Keeping wounds clean in small animals is a big challenge, which is why they often become infected, creating a risk of transmission to animal owners. Therefore, it is crucial to search for new biocompatible materials that have the potential to be used in smart wound dressings with both wound healing and bacteriostatic properties to prevent infection. In our previous work, we obtained innovative hyaluronate matrix-based bionanocomposites containing nanosilver and nanosilver/graphene oxide (Hyal/Ag and Hyal/Ag/GO). This study aimed to thoroughly examine the bacteriostatic properties of foils containing the previously developed bionanocomposites. The bacteriostatic activity was assessed in vitro on 88 Gram-positive (n = 51) and Gram-negative (n = 37) bacteria isolated from wounds of small animals and whose antimicrobial resistance patterns and resistance mechanisms were examined in an earlier study. Here, 69.32% of bacterial growth was inhibited by Hyal/Ag and 81.82% by Hyal/Ag/GO. The bionanocomposites appeared more effective against Gram-negative bacteria (growth inhibition of 75.68% and 89.19% by Hyal/Ag and Hyal/Ag/Go, respectively). The effectiveness of Hyal/Ag/GO against Gram-positive bacteria was also high (inhibition of 80.39% of strains), while Hyal/Ag inhibited the growth of 64.71% of Gram-positive bacteria. The effectiveness of Hyal/Ag and Hyal/Ag/Go varied depending on bacterial genus and species. Proteus (Gram-negative) and Enterococcus (Gram-positive) appeared to be the least susceptible to the bionanocomposites. Hyal/Ag most effectively inhibited the growth of non-pathogenic Gram-positive Sporosarcina luteola and Gram-negative Acinetobacter. Hyal/Ag/GO was most effective against Gram-positive Streptococcus and Gram-negative Moraxella osloensis. The Hyal/Ag/GO bionanocomposites proved to be very promising new antibacterial, biocompatible materials that could be used in the production of bioactive wound dressings.

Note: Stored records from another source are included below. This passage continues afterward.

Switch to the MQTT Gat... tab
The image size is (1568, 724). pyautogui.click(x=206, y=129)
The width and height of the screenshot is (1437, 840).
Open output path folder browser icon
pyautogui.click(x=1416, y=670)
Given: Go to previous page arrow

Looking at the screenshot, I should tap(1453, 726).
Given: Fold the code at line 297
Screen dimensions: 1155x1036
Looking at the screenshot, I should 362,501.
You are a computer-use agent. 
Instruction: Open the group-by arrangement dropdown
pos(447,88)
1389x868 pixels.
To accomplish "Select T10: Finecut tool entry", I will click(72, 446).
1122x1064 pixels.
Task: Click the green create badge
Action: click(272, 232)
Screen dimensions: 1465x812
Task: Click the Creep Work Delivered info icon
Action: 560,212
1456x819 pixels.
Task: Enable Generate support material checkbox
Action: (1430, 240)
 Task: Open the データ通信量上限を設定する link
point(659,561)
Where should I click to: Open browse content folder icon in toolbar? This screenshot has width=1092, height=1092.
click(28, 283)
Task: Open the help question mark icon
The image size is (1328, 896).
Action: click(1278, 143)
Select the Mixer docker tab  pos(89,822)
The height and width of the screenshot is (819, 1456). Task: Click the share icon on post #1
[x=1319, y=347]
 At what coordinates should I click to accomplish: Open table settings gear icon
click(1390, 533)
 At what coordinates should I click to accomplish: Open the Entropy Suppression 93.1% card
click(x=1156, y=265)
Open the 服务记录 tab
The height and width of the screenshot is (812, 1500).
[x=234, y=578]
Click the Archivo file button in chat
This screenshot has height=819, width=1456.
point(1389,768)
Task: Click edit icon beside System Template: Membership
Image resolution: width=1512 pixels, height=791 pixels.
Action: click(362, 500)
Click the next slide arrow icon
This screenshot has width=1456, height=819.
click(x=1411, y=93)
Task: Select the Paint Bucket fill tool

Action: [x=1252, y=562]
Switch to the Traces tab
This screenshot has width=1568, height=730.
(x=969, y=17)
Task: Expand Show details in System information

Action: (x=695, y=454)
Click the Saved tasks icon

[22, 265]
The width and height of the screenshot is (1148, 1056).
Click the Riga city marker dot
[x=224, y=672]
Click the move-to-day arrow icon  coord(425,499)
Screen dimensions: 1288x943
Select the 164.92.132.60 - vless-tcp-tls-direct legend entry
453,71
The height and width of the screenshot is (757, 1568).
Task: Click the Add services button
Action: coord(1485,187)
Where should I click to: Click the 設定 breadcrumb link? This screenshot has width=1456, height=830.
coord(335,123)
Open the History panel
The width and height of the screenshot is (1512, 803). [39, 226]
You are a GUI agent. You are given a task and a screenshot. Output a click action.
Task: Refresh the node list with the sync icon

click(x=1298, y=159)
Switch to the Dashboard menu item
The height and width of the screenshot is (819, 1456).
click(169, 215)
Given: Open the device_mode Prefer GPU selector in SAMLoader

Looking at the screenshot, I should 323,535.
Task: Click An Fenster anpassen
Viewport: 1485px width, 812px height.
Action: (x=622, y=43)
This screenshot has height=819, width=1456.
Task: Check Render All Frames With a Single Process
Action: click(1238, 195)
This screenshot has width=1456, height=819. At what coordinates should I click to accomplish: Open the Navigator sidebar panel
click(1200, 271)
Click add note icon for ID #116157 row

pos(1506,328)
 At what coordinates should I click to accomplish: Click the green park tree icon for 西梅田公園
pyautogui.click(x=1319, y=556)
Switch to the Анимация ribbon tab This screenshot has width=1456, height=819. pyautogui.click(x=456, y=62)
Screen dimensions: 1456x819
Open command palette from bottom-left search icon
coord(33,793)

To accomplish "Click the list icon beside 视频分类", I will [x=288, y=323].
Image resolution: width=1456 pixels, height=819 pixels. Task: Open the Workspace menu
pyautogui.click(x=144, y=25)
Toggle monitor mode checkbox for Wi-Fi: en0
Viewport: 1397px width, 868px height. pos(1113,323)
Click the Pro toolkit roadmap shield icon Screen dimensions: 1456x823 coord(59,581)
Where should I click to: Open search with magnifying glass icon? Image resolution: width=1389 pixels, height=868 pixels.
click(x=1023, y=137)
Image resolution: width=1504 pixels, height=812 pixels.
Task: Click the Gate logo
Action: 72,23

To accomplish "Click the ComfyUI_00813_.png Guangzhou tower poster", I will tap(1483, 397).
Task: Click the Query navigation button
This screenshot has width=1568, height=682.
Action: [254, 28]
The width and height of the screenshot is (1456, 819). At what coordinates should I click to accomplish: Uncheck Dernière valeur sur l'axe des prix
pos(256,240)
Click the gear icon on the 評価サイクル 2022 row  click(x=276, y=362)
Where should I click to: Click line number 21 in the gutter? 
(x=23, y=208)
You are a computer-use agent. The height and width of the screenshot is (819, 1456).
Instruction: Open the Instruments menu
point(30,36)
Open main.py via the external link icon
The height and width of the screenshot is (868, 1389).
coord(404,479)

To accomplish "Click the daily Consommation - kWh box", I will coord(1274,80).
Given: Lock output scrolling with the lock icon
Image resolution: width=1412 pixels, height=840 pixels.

Wounds of Companion Animals as a Habitat of Antibiotic-Resistant Bacteria That Are Potentially Harmful to Humans-Phenotypic, Proteomic and Molecular Detection.

Skin wounds and their infections by antibiotic-resistant bacteria (ARB) are very common in small animals, posing the risk of acquiring ARB by pet owners or antibiotic resistance gene (ARG) transfer to the owners' microbiota. The aim of this study was to identify the most common pathogens infecting wounds of companion animals, assess their antibiotic resistance, and determine the ARGs using culture-based, molecular, and proteomic methods. A total of 136 bacterial strains were isolated from wound swabs. Their species was identified using chromogenic media, followed by MALDI-TOF spectrometry. Antibiotic resistance was tested using disc diffusion, and twelve ARGs were detected using PCRs. The dominant species included Staphylococcus pseudintermedius (9.56%), E. coli, and E. faecalis (both n = 11, 8.09%). Enterobacterales were mostly resistant to amoxicillin/clavulanic acid (68.3% strains), all Pseudomonas were resistant to ceftazidime, piperacillin/tazobactam, imipenem, and tylosin, Acinetobacter were mostly resistant to tylosin (55.5%), all Enterococcus were resistant to imipenem, and 39.2% of Staphylococci were resistant to clindamycin. Among ARGs, strA (streptomycin resistance), sul3 (sulfonamide resistance), and blaTEM, an extended-spectrum beta-lactamase determinant, were the most frequent. The risk of ARB and ARG transfer between animals and humans causes the need to search for new antimicrobial therapies in future veterinary medicine.